Directions
Reproduce only the stretch of entries below that begins at the first line and ends at the line holding "You are a computer-use agent. This".

[[ Records to process open ]]

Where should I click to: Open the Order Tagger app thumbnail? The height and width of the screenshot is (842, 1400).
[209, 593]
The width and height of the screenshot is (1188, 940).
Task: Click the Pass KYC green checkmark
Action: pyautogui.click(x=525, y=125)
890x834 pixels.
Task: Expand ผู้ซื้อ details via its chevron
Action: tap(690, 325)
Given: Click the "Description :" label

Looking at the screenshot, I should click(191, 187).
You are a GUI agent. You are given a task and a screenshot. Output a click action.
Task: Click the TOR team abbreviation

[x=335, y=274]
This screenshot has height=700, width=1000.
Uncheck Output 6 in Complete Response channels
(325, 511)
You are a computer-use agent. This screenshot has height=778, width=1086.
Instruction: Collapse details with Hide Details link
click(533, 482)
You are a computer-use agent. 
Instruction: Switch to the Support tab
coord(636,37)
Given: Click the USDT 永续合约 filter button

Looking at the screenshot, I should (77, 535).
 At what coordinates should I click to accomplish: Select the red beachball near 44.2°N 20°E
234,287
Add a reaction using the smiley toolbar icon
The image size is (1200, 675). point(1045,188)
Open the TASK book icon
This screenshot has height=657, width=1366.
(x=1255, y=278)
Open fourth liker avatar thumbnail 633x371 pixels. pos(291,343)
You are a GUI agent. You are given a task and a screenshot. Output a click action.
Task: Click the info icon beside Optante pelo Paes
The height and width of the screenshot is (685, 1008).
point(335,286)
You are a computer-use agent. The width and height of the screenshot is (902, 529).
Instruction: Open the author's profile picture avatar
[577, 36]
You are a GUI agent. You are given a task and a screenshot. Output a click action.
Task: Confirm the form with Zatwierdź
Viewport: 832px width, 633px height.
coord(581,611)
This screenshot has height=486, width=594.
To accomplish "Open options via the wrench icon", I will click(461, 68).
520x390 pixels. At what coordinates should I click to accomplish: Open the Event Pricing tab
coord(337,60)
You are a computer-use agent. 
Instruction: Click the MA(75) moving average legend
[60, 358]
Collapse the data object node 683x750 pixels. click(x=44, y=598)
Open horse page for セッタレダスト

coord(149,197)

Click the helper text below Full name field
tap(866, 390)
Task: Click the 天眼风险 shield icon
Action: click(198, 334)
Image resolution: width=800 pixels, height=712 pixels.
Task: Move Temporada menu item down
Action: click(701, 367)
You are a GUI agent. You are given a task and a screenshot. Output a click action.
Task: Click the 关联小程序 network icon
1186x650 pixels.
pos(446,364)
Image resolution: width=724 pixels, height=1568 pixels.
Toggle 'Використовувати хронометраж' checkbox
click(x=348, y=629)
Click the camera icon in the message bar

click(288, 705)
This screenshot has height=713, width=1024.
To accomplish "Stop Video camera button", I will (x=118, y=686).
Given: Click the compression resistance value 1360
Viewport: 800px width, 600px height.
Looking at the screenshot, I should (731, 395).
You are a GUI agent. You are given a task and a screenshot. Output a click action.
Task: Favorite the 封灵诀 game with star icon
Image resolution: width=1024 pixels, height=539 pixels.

[[ Records to process closed ]]

Solution
Where should I click to: Open the Order Tagger app thumbnail? The height and width of the screenshot is (842, 1400).
[209, 593]
The width and height of the screenshot is (1188, 940).
Task: Click the Pass KYC green checkmark
Action: pyautogui.click(x=525, y=125)
890x834 pixels.
Task: Expand ผู้ซื้อ details via its chevron
Action: tap(690, 325)
Given: Click the "Description :" label

Looking at the screenshot, I should click(191, 187).
You are a GUI agent. You are given a task and a screenshot. Output a click action.
Task: Click the TOR team abbreviation

[x=335, y=274]
This screenshot has height=700, width=1000.
Uncheck Output 6 in Complete Response channels
(325, 511)
You are a computer-use agent. This screenshot has height=778, width=1086.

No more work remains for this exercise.